International career
- 2012: France U16 / 3 / (0)
- 2013: Portugal U17 / 1 / (0)

= Alexis Araujo =

Association football player (born 1996)

Alexis Araujo (born 7 November 1996) is a professional footballer who plays as an attacking midfielder for club La Roche. Born in France, he represented both France and Portugal at youth level.

==Club career==
Araujo is a youth exponent from Lille. He made his Ligue 1 debut on 21 November 2015 against Troyes replacing Éric Bauthéac after 87 minutes in a 1–1 away draw.

During the second half of the 2015–16 season he was loaned out to Championnat National side Boulogne. He stayed in the Championnat National the following season, moving to Dunkerque on loan.

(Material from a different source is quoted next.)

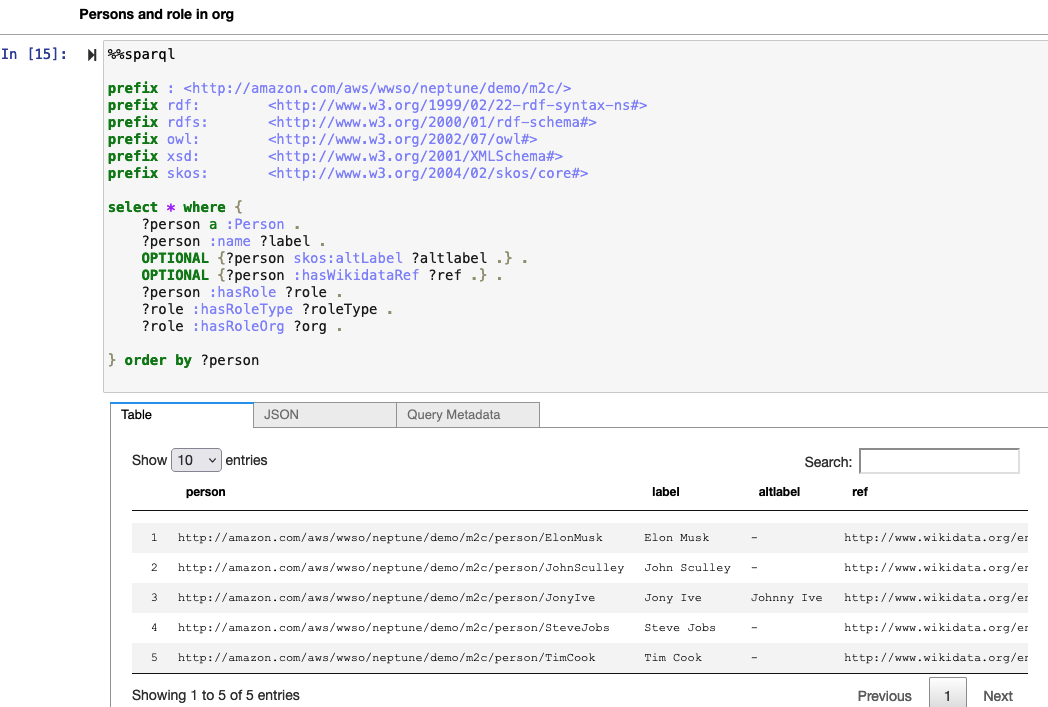Switch to the JSON tab
The height and width of the screenshot is (707, 1048).
pyautogui.click(x=282, y=414)
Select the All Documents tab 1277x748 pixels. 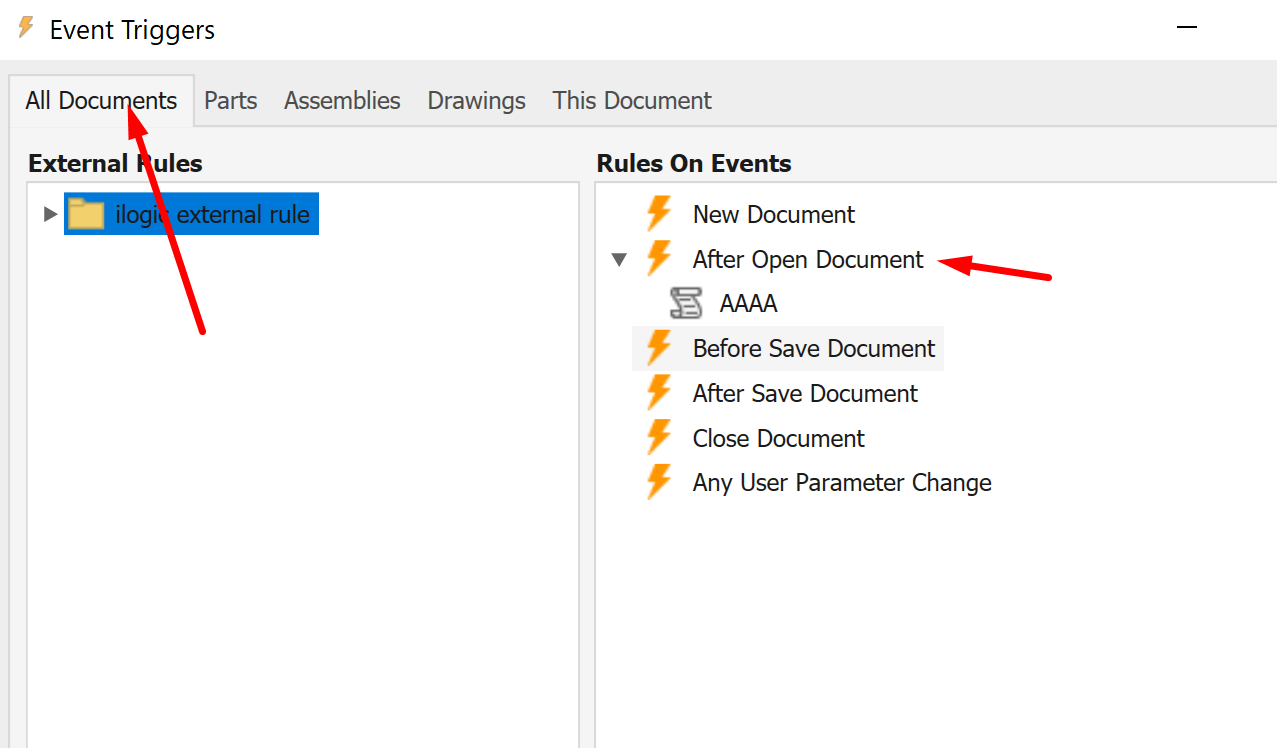point(101,101)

Araujo was released from his contract by Lille in October 2017, and signed for Gazélec Ajaccio in Ligue 2. After 37 Ligue 2 appearances in a 16 months, he was loaned to Quevilly-Rouen in January 2019, until the end of the 2018–19 season. After a successful loan spell, he joined Quevilly-Rouen on a permanent deal in June 2019.

In August 2020 Araujo followed his Quevilly-Rouen manager to SC Lyon, signing an initial one-year contract with the club.

In July 2021, Araujo moved to Créteil.

==International career==
Araujo was born in France to parents of Portuguese nationality. He debuted for the France U16s, making three appearances for them. Within the year, in 2013, he debuted for the Portugal U17s. He remains eligible for both France and Portugal.